Previously, hub motor systems were the standard, as they were the first electric bike systems to hit the road, Nowadays, as a result of vast improvements mid drive systems, they have been largely phased out by most bicycle companies.

A good quality hub motor system can have good acceleration and high top speeds. This comes as a trade off to having a motor system that is less responsive to rider pedaling input. You could think of it as the “automatic” system.

  • Involves a custom built rear wheel, making kits less compatible.
  • External cables, making puncture repairs more difficult.
  • More weight in the rear wheel, leading to worse handling.
  • Easy twist and go use.
  • Keeps original gears.
  • No additional chain wear.

    An e-bike is a bicycle with electric motor to help you along. You ride it much like you ride a normal bicycle, but with less effort.

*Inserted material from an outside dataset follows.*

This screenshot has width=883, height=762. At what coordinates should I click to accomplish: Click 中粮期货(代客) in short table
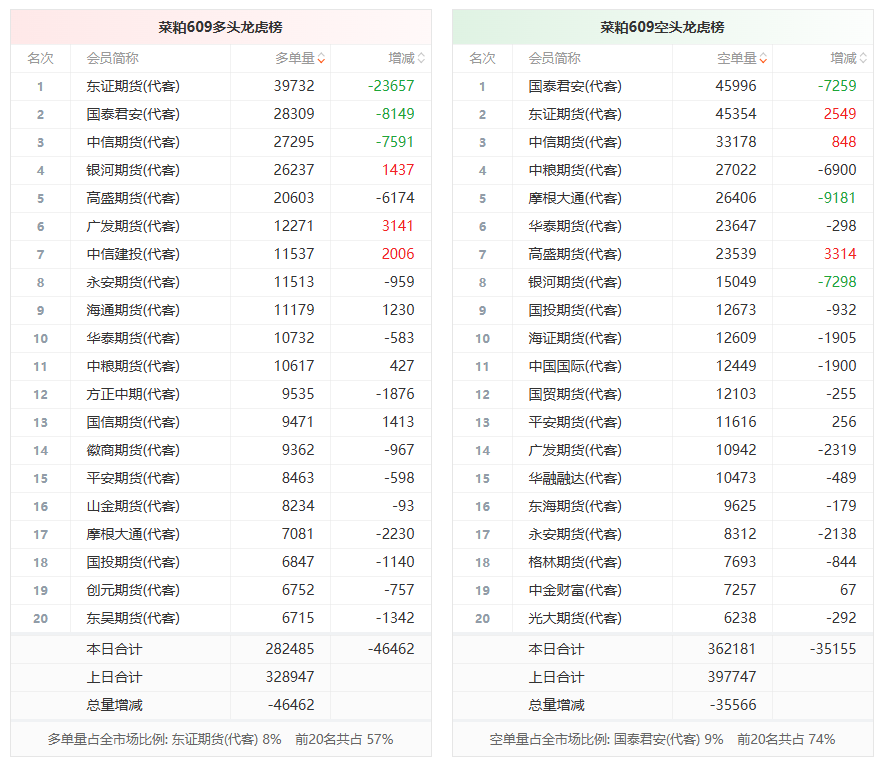click(x=575, y=170)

    E-bikes can come in many styles, from commuter bikes to full-suspension mountain bikes, and everything in between. Our focus is on urban and cargo bikes, used for commuting, transport, or pleasure. To that end, we stock bikes that have a focus on quality, are beautiful to look at, and will last a long time.

    An e-bike motor works by automatically switching on the (quiet) motor when you pedal. There are two different types of motor: motors that are in the crank and motors that are in your rear hub. Both types have their pros and cons - it all depends on the type of riding you're planning on doing. 

    As a rule, crank motors provide a more authentic bicycle experience. This is because the motor senses how much power you are putting into the pedals (using a torque sensor), and responds proportionally (that is, the harder you pedal, the more the motor helps you). This makes you feel like you have extra strong legs! Crank motors tend to be more responsive than wheel hub motors, and allow the bicycle to roll more freely without the additional drag of a motor in the hub. We stock several e-bike models with crank motors made by Bosch and Shimano. 

    Wheel hub motors have been around for longer and offer a simpler design. Most wheel hub motors do not sense how much power you are making with your legs, so they will generally be either ‘on’ or ‘off’. Due to the placement of the motor in the rear wheel they also make changing punctures more difficult, and make the bike handle less like a regular bike due to less balanced weight distribution. Due to these and other reasons, we no longer stock hub based electric systems.

    All of our e-bikes allow you to adjust how much power you want, or to switch off the power altogether and ride it like a non-electric bike.